Data for this exercise:
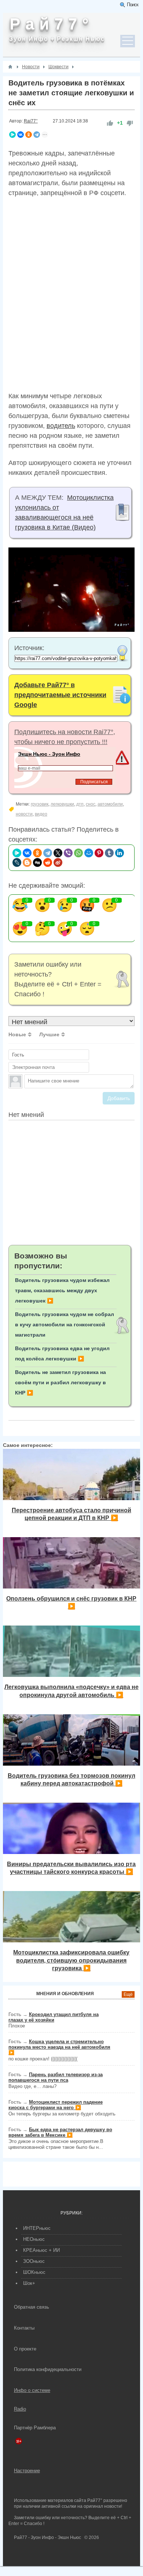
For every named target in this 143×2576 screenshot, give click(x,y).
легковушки (62, 804)
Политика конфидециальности (47, 2369)
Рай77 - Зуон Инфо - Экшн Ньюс (47, 2537)
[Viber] (68, 853)
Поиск (132, 4)
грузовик (39, 804)
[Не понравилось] (129, 123)
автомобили (110, 804)
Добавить (118, 1098)
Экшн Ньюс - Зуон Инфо (49, 754)
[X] (58, 853)
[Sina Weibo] (58, 862)
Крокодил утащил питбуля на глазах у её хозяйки (53, 2017)
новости (24, 814)
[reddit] (47, 862)
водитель (61, 425)
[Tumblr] (109, 853)
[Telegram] (36, 134)
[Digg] (37, 862)
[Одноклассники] (28, 134)
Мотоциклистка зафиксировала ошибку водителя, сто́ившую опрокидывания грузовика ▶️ (71, 1960)
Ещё (128, 1994)
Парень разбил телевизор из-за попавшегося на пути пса (55, 2077)
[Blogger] (27, 862)
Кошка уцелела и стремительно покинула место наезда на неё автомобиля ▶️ (59, 2047)
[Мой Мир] (88, 853)
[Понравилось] (110, 123)
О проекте (25, 2349)
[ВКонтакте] (20, 134)
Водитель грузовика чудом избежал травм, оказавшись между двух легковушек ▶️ (62, 1290)
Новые (17, 1034)
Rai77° (31, 121)
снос (90, 804)
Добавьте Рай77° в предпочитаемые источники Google (60, 694)
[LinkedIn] (119, 853)
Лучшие (49, 1034)
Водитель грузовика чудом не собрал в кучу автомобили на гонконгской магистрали (64, 1324)
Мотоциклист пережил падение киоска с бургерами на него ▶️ (55, 2104)
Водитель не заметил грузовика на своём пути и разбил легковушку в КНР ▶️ (60, 1382)
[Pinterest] (99, 853)
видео (41, 814)
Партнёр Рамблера (35, 2427)
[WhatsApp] (78, 853)
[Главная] (10, 67)
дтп (80, 804)
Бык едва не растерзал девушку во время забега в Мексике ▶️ (60, 2132)
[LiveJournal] (16, 862)
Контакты (24, 2328)
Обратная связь (31, 2307)
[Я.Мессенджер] (12, 134)
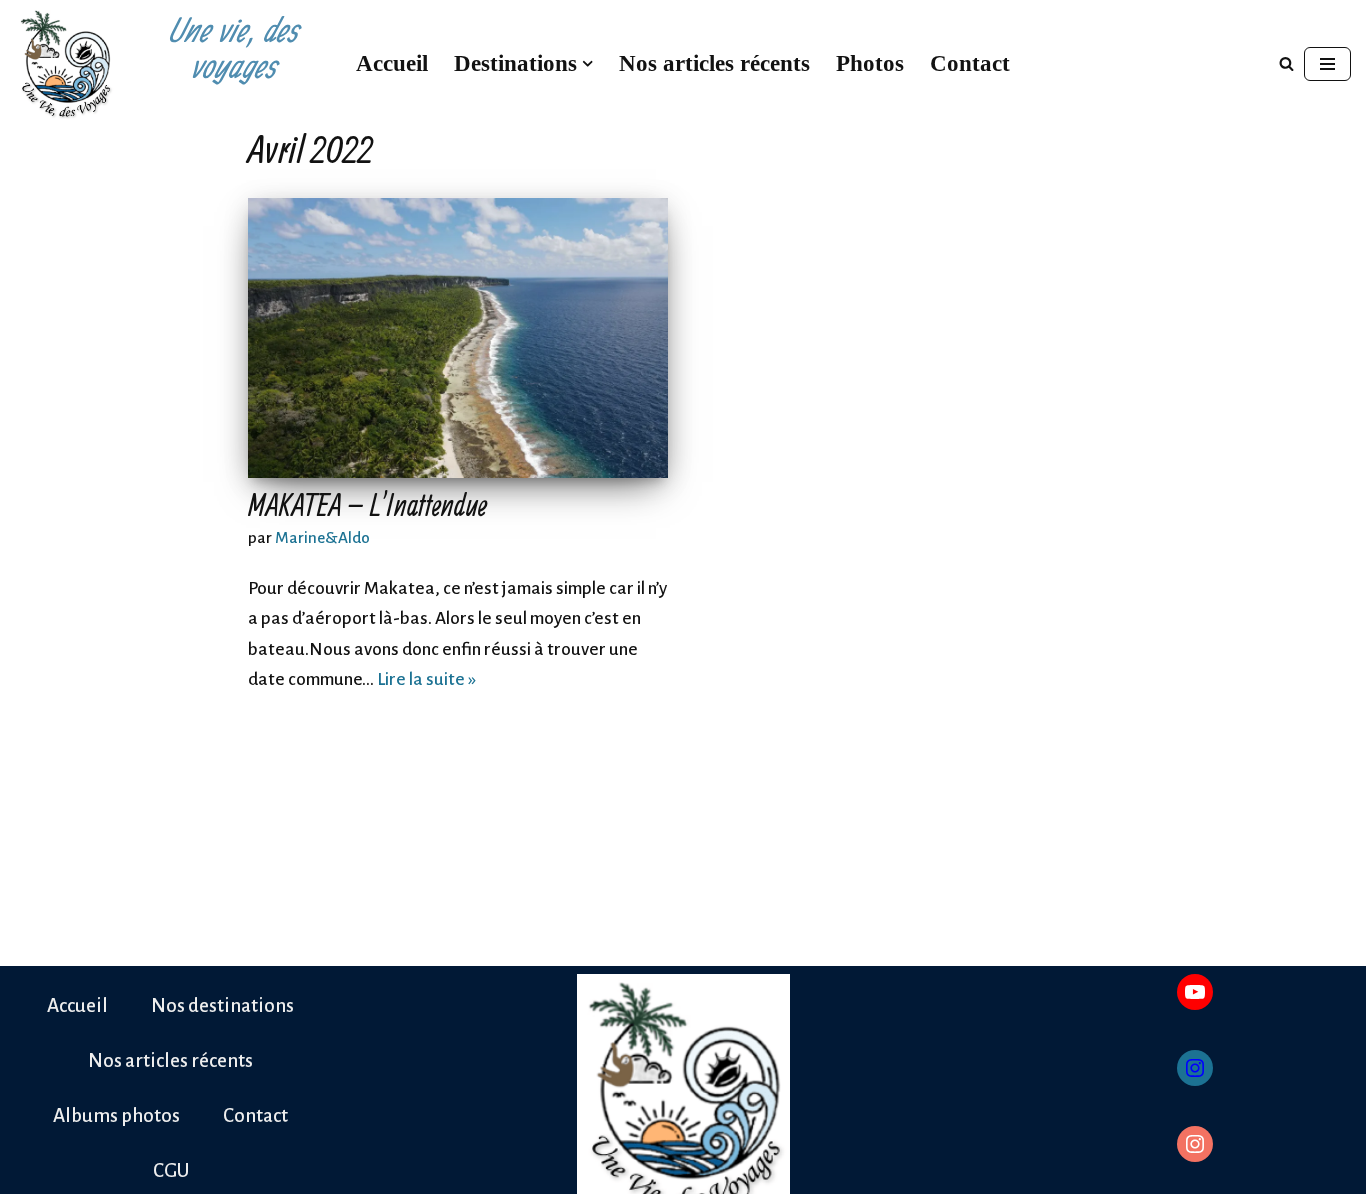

Aim of the exercise:
Skip the pictures and copy exactly the lines from the one containing "[Telegram] (36, 134)" through the end of the material, both ends included.

Output of the task:
[Telegram] (36, 134)
[Digg] (37, 862)
[Одноклассники] (28, 134)
Мотоциклистка зафиксировала ошибку водителя, сто́ившую опрокидывания грузовика ▶️ (71, 1960)
Ещё (128, 1994)
Парень разбил телевизор из-за попавшегося на пути пса (55, 2077)
[Blogger] (27, 862)
Кошка уцелела и стремительно покинула место наезда на неё автомобиля ▶️ (59, 2047)
[Мой Мир] (88, 853)
[Понравилось] (110, 123)
О проекте (25, 2349)
[ВКонтакте] (20, 134)
Водитель грузовика чудом избежал травм, оказавшись между двух легковушек ▶️ (62, 1290)
Новые (17, 1034)
Rai77° (31, 121)
снос (90, 804)
Добавьте Рай77° в предпочитаемые источники Google (60, 694)
[LinkedIn] (119, 853)
Лучшие (49, 1034)
Водитель грузовика чудом не собрал в кучу автомобили на гонконгской магистрали (64, 1324)
Мотоциклист пережил падение киоска с бургерами на него ▶️ (55, 2104)
Водитель не заметил грузовика на своём пути и разбил легковушку в КНР ▶️ (60, 1382)
[Pinterest] (99, 853)
видео (41, 814)
Партнёр Рамблера (35, 2427)
[WhatsApp] (78, 853)
[Главная] (10, 67)
дтп (80, 804)
Бык едва не растерзал девушку во время забега в Мексике ▶️ (60, 2132)
[LiveJournal] (16, 862)
Контакты (24, 2328)
Обратная связь (31, 2307)
[Я.Мессенджер] (12, 134)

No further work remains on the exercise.